Sie brachte eine dampfende Schüssel mit Suppe herein und stellte sie auf den Tisch. Dabei warf sie Flannagan einen fragenden Blick zu.

Er nickte.

»Danke«, sagte er leise. »Das Mikrophon arbeitet jetzt nicht mehr. Ich dachte, man belausche uns durch eine dünne Wand. Sonst hätte ich das Mikrophon schon selbst gefunden.«

»Ich wünsche guten Appetit«, sagte sie laut. Leise fügte sie hinzu: »Ich bin gleich wieder da.« Dann eilte sie davon.

Flannagan aß wirklich mit bestem Appetit, Tamara dagegen brachte kaum einen Bissen hinunter. In ihren Augen standen Tränen, und sie sah sehr ängstlich aus.

»Ich begreife nicht …« murmelte sie. »Ich dachte, es sei alles in bester Ordnung …«

»Wir wollen uns nicht zu früh den Kopf darüber zerbrechen«, meinte Flannagan und löffelte tapfer. »In Ordnung? Was soll hier schon in Ordnung sein? In Ordnung ist nur, daß Flannagan beide Augen offen behält, auch wenn Tamara Harrogate denkt, er sei ein hoffnungsloser Säufer.«

»Sie trinken aber wirklich sehr viel …«

»Ich vertrage sehr viel. Das ist ein großer Unterschied. Gestern habe ich vier Flaschen getrunken, aber nur zwei davon enthielten Alkohol. Auf eine ganze Nacht verteilt, ist das für einen ehemaligen Säufer nicht sehr viel. Es waren doch kleine Flaschen.«

Tamara lächelte unwillkürlich, obwohl ihr gar nicht heiter zumute war.

Das Mädchen trat wieder ein. Sie brachte Braten und Gemüse und ordnete alles geschickt auf dem Tisch.

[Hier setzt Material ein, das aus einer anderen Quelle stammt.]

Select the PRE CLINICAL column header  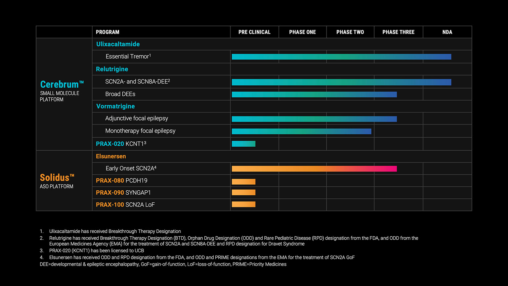(x=254, y=32)
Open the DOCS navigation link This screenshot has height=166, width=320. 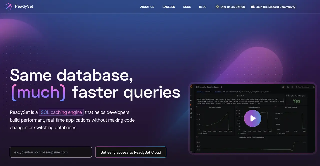click(x=187, y=7)
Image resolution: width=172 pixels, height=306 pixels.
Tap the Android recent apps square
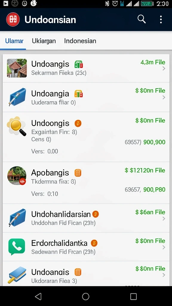click(x=133, y=296)
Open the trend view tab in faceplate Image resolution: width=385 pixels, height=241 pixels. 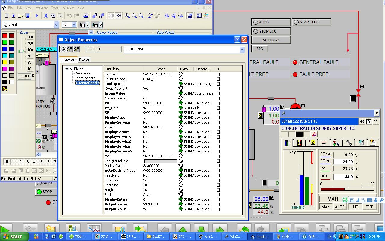[324, 142]
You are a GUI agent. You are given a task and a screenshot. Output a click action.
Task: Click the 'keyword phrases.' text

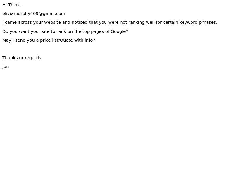tap(198, 23)
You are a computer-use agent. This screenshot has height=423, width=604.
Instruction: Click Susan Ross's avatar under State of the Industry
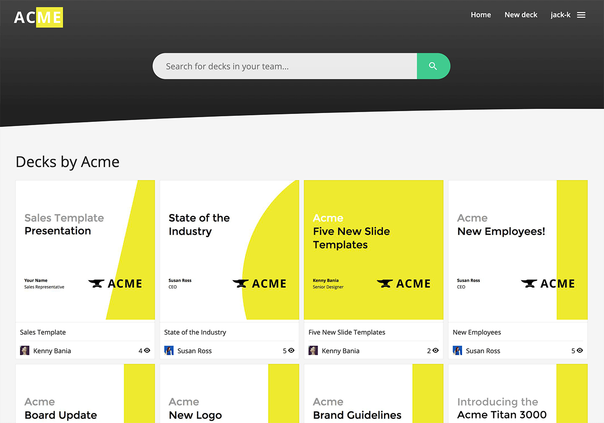coord(169,350)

»Man will Sie umbringen«, sagte sie leise. »Essen Sie den Braten ruhig. Die süße Speise, die ich Ihnen gleich bringen werde, enthält Blausäure. Guten Appetit.«

»Danke, danke!« rief Flannagan und lachte rauh auf. Dann steckte er rasch den kleinen Revolver ein, den das Mädchen neben ihn gelegt hatte. »Na, wir wollen mal essen«, meinte er, ohne Tamara anzusehen. »Ein satter Mensch kann sich besser wehren.«

Er nahm einen Bissen, kaute, erbleichte jäh und packte Tamara bei der Hand, als sie einen Bissen zum Mund führen wollte.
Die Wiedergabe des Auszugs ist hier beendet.